Vengono introdotti ulteriori adempimenti che il contribuente deve acquisire per poter accedere alle nuove “super agevolazioni” come:

  • il visto di conformità, ovvero un documento che attesti il diritto alla detrazione d’imposta;
  • l’asseverazione tecnica relativa agli interventi di efficienza energetica e/o di riduzione del rischio sismico, da redigere ad opera di professionisti specifici per tipo di intervento e che certifichi il rispetto dei requisiti tecnici necessari (anche questi normati). Per poter accedere al Superbonus 110% è consigliato infatti uno studio preliminare per valutare quali interventi eseguire al fine di ottimizzare l’operazione.
  • l’attestazione della congruità delle spese sostenute in relazione agli interventi agevolati è necessaria sia per lo sconto in fattura che per l cessione della detrazione;
  • per verificare la sussistenza delle condizioni necessarie per usufruire delle detrazioni, sono previsti, da parte dell’ENEA, controlli sia documentali che con sopralluoghi.

>> scarica qui le LINEE GUIDA DELL’AGENZIA DELLE ENTRATE

CHI PUÒ USFRUIRE DEL SUPERBONUS?

Possono usufruire del Superbonus le persone fisiche, i condomini, gli istituti autonomi case popolari, le cooperative di abitazione, le organizzazioni senza scopo di lucro, le associazioni sportive dilettantistiche (solo in alcuni casi).

Requisito principale è essere “detentori” dell’immobile oggetto di intervento (che deve essere residenziale), quindi non solo i proprietari ma anche gli affittuari, con il consenso del proprietario, possono beneficiare delle agevolazioni. Per quanto riguarda le partite IVA invece, potranno beneficiarne solo partecipando alla realizzazione di interventi trainanti effettuati dal condominio sulle parti comuni.

Gli edifici su cui è applicabile il bonus sono:

  • edifici residenziali con impianto di riscaldamento funzionante costituito da generatore di calore e terminali (es: caldaia + termosifoni);
  • seconde case;
  • parti comuni degli edifici condominiali;
  • per le ASD parti dell’edificio adibite a spogliatoi.

COME FUNZIONA IL SUPER BONUS?

A differenza degli interventi a risparmio energetico idonei alla detrazione al 50% e 65% che comprendevano diverse possibilità, il Superbonus 110% si applica solo per alcuni interventi cosiddetti trainanti e sono tre:

  1. Isolamento dell’involucro edilizio per una superficie maggiore o uguale al 25% dell’intera superficie dell’edificio;
  2. Sostituzione del generatore di calore esistente con una pompa di calore;
  3. Interventi di riduzione del rischio sismico.

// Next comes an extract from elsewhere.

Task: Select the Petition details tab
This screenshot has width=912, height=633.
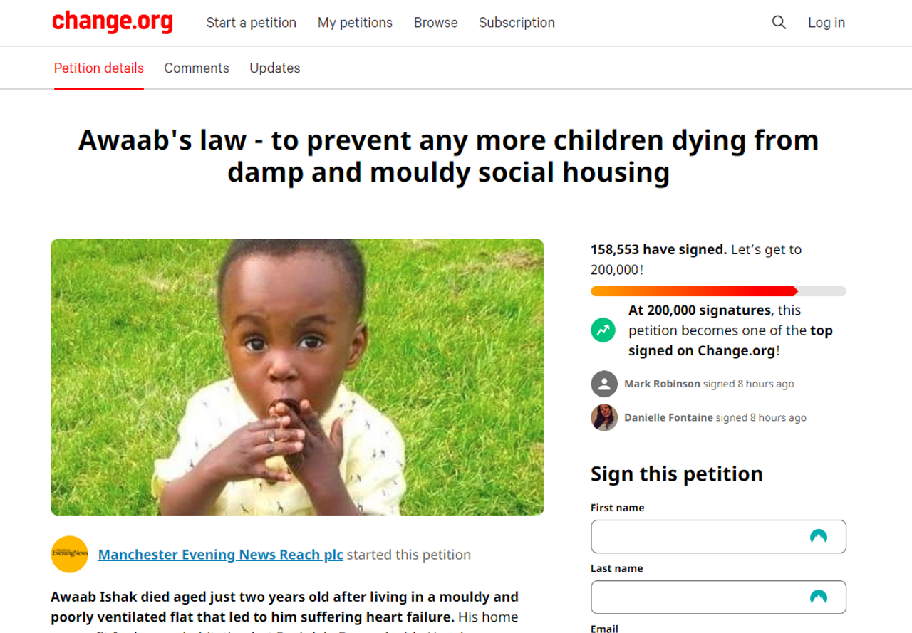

Esistono però delle condizioni, o meglio dei requisiti che è necessario dimostrare per poter accedere alla detrazione fiscale del 110% e che nell’ipotesi di eseguire lavori e di accedere a tali incentivi, è importante verificare preliminarmente:

  • gli interventi da realizzare portano l’aumento di 2 classi energetiche la classe energetica di partenza dell’edificio in oggetto;
  • gli interventi permettono di raggiungere la classe energetica A4;
  • vengono rispettati i requisiti minimi già in vigore per gli ecobonus;
  • i materiali isolanti utilizzati corrispondono a determinate caratteristiche di riciclabilità.

Soddisfatto quanto sopra è possibile eventualmente aggiungere a uno o più degli interventi trainanti, anche quegli cosiddetti complementari e già noti perché rientranti nelle detrazioni al 50% e 65% come:

  • ostituzione infissi;
  • installazione pannelli solari (termici);
  • schermature solari;
  • altri tipi di impianto (es: caldaia a condensazione);
  • installazione di impianto fotovoltaico con batterie di accumulo;
  • installazione delle infrastrutture per la ricarica di veicoli elettrici.

QUALI SONO GLI IMMOBILI CHE PERMETTONO DI USUFRUIRE PIÙ FACILMENTE DEL SUPERBONUS?

Il Superbonus è volto alla riqualificazione energetica del patrimonio edilizio esistente. Nell’ottica di un investimento immobiliare o semplicemente riguardando alle caratteristiche dell’immobile di proprietà, le abitazioni ideali sono quelle costruite tra il 1960 e il 1980.

Questi immobili hanno generalmente ampie metrature, spesso sono case singole con giardino, sono dotate di un impianto di riscaldamento ben identificabile e necessitano per prima cosa proprio di quegli interventi trainanti che danno accesso al Sperbonus. Partono inoltre da una classe energetica bassa (spesso la “G”) che sicuramente migliorerà di almeno due classi a seguito degli interventi.